A green-print to decarbonising all modes of domestic transport has been set out by the Government. The Transport decarbonisation plan is intended to set out a credible pathway for the whole transport sector to reach net zero by 2050.

An improvement to public transport is one of the pledges in the Government’s transport decarbonisation plan. The document also announces the Government’s intention to phase out the sale of new diesel and petrol heavy goods vehicles (HGVs) by 2040, subject to consultation. This is in addition to the 2035 phase-out date for polluting cars and vans. The consultation proposes a 2035 phase-out date for vehicles weighing from 3.5 to 26 tonnes and 2040 for vehicles weighing more than 26 tonnes or earlier if a faster transition seems feasible.

The Government believes its efforts towards making transport in the UK greener will ensure the air is cleaner and will reduce time spent in traffic.

The Confederation of Passenger Transport (CPT) believes the publishing of the Transport decarbonisation plan is an opportunity to create modal shift away from cars and onto buses and coaches.

“Today’s plan is an opportunity to begin that work by focusing on cross government policies that get people out of their cars and onto buses and coaches” – CPT

A spokesperson from CPT said: “With cars and taxis contributing 55% of transport’s greenhouse gas emissions we need urgent action to reduce car journeys if we want to be on track to deliver net zero by 2050.
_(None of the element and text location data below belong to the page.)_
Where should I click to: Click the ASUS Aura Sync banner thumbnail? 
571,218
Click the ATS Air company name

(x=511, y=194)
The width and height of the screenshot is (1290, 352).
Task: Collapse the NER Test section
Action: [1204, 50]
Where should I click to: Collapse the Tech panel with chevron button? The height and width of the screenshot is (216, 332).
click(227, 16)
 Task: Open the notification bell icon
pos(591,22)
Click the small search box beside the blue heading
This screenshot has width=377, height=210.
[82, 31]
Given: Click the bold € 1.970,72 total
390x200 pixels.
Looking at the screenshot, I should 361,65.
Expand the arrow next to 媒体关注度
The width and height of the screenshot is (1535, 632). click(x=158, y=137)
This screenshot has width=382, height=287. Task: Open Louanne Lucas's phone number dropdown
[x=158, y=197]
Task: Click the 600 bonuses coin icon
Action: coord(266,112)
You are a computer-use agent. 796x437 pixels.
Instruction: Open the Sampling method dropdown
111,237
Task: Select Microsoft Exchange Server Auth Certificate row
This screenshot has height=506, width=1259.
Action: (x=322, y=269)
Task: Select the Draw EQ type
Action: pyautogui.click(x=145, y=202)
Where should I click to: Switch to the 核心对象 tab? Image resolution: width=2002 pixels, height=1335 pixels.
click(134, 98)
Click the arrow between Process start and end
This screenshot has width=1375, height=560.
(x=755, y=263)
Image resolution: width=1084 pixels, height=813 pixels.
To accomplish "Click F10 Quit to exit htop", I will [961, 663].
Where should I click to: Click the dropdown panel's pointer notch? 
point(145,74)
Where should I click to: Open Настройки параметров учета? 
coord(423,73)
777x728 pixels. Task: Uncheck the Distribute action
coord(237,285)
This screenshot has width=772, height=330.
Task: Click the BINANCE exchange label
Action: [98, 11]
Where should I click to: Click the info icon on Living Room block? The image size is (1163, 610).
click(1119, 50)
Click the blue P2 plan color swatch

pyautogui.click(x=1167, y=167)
“Today’s plan is an opportunity to begin that work by focusing on cross government policies that get people out of their cars and onto buses and coaches, which has an immediate impact in reducing carbon emissions. We also need to see measures that discourage car use including measures such as transparent road pricing schemes that can reward sustainable travel choices fairly reflecting their environmental impact.

“The industry is committed to moving towards zero emission fleets but this must be as part of a realistic long-term roadmap, alongside sufficient funding, so operators can plan their investments accordingly.”

Mike Hawes, SMMT Chief Executive, said: “The automotive sector welcomes the publication of the Transport Decarbonisation Plan and associated consultations, which are necessary to create a clear and supportive framework to accelerate the transition to zero mobility. The industry is already delivering with an ever-expanding range of electrified vehicles which are being bought in ever greater numbers. However, achieving net zero cannot rely solely on the automotive sector. Massive investment, not least in infrastructure, is necessary and must be delivered at accelerated pace, for which we still await a plan and equally ambitious targets. Crucially, we must maintain a strong and competitive market that ensures the shift to electrified vehicles is affordable for all.”

Commenting on the heavy commercial vehicle segment, Mike said: “The industry is developing many types of zero-emission technologies for heavy commercial vehicles, with electric, hydrogen and other alternative fuel options available. However, the technologies are still in their infancy.”

Mike believes if the UK wants to be a leader in uptake in this technology, the Government must provide the right incentives and infrastructure so heavy vehicle operators do not defer their decarbonising decision to the last minute. He added: “Plus, given these vehicles operate across borders, we need to ensure the solutions work both for the UK and our close international markets.”